Un esprit festif s’est emparé de Wall Street, reflétant l’anticipation des investisseurs d’une baisse des impôts des ménages et des entreprises et, dans une moindre mesure, d’une augmentation de certaines dépenses, en particulier celles liées aux infrastructures. Le marché obligataire en revanche est en berne : les taux des bons du Trésor ont bien grimpé – en partie dans la perspective d’une remontée des taux par la Fed dans une économie américaine qui devrait connaître une relance budgétaire alors qu’elle frôle déjà le plein emploi – mais aussi parce que le monde est devenu plus incertain : la visibilité en termes d’inflation et de politique monétaire est moindre et on aboutit, au final, à une repentification de la courbe des taux.

Il sera intéressant de suivre à quel point le comportement des agents économiques au cours des prochaines semaines traduira une anticipation des impulsions budgétaires à venir. L’indicateur de la confiance des ménages du Conference Board a rebondi en novembre et l’appréciation de l’environnement actuel atteint son plus haut niveau depuis…juillet 2007. Le virage budgétaire pris à Washington DC sera aussi apprécié à Paris, plus concrètement au Château de la Muette où se trouve l’OCDE. Dans ses Perspectives Economiques Mondiales sorties cette semaine, l’organisation estime qu’il est « nécessaire de prendre des initiatives budgétaires expansionnistes et de préserver l’ouverture des échanges pour aider l’économie mondiale à sortir de la croissance molle dans laquelle elle se trouve piégée ». Même son de cloche à Bruxelles où la Commission européenne a récemment invité les pays de la zone euro à adopter « en moyenne » une politique budgétaire modérément expansionniste.

Le risque est bien réel que ces intentions et plaidoyers donnent lieu à un engouement qui, après coup, s’avèrerait démesuré tant la liste des interrogations est longue. Concernant les Etats-Unis, quel sera le montant des mesures budgétaires ? Quel dosage entre baisse d’impôts et hausse de certaines dépenses ? Quel sera l’impact économique induit (« le multiplicateur » comme disent les économistes) selon qu’il s’agit d’impôts ou de dépenses ? Quel timing d’implémentation ? Comment réagiront le dollar et les taux longs pour lesquels une remontée importante freinerait l’économie sans que la Réserve fédérale fasse quoi que ce soit. Concernant d’autres pays, notamment en Europe, de quelle marge de manœuvre budgétaire disposent-ils vraiment ? Et quelle est la volonté politique ?

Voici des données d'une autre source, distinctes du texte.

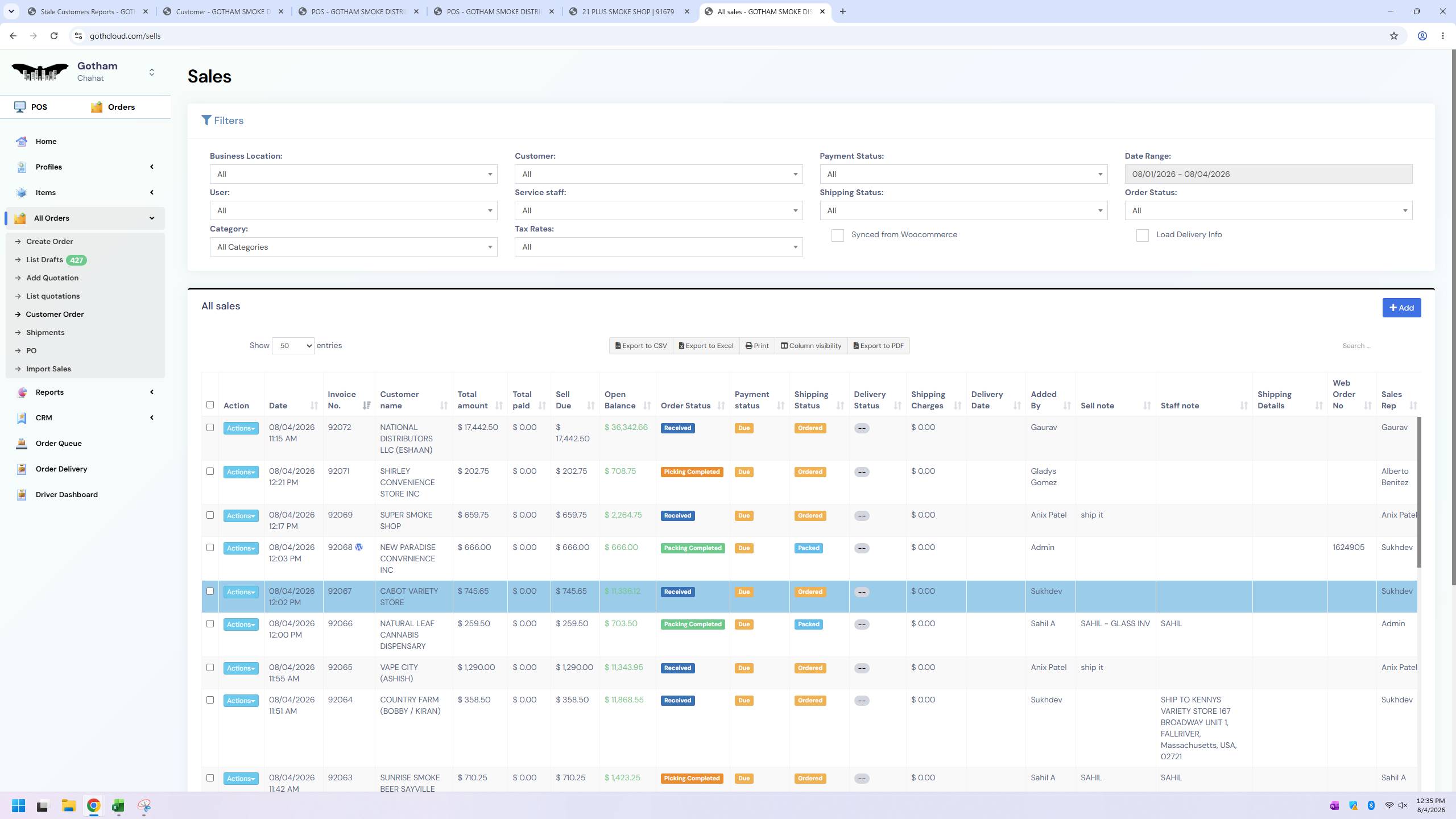The height and width of the screenshot is (819, 1456).
Task: Open Excel from the Windows taskbar
Action: tap(118, 806)
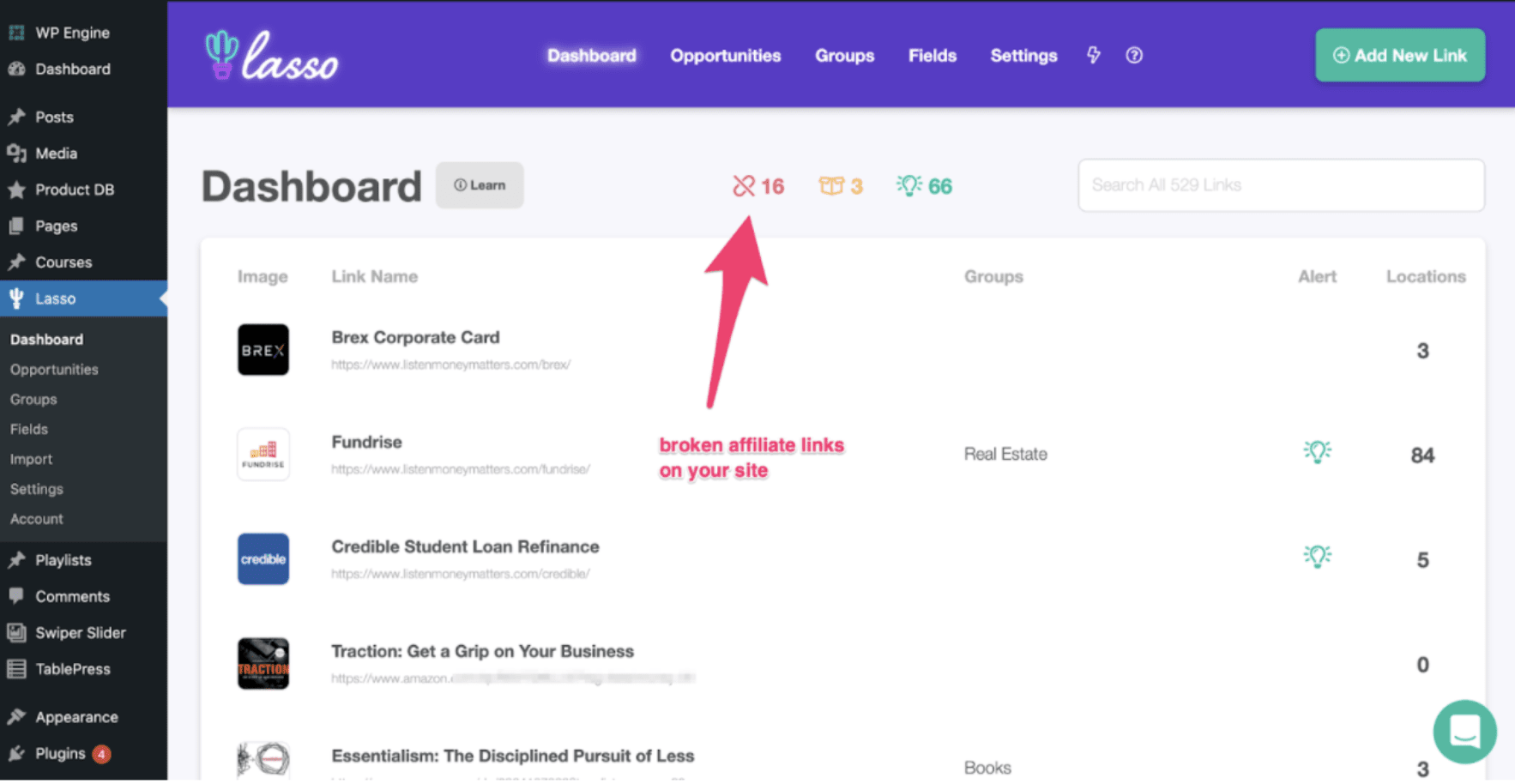Focus the Search All 529 Links field
The height and width of the screenshot is (784, 1515).
pyautogui.click(x=1280, y=185)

Au final, les Etats-Unis sont bel et bien entrés dans une nouvelle ère avec un nouveau dosage entre politiques monétaire et budgétaire qui nécessitera un recalibrage de la politique monétaire. Ceci devrait avoir des conséquences internationales, notamment pour les pays émergents via le commerce international, le taux de change (hausse du dollar) et les conditions de financement (la hausse des taux longs US entraînant une hausse des rendements émergents). La sensibilité varie toutefois fortement d’un pays à l’autre. Ainsi la Hongrie, la Malaisie, Taiwan ou encore la Corée du Sud paraissent plus sensibles, contrairement à d’autres pays comme la Chine, la Russie, le Brésil, l’Inde ou l’Indonésie. L’impact sur la zone euro devrait être plus faible avec un euro qui devrait tendre vers la parité vis-à-vis du dollar en 2017 et une remontée des taux longs, quoique plus limitée qu’aux Etats-Unis en raison d’une conjoncture plus molle et d’une politique monétaire toujours expansionniste. Il n’empêche que même en zone euro les investisseurs se prépareront progressivement à une nouvelle ère, certainement sur le plan monétaire (à un moment donné la BCE réduira ses achats dans le cadre du QE) voire, en fonction des résultats des élections, des politiques budgétaire et structurelle.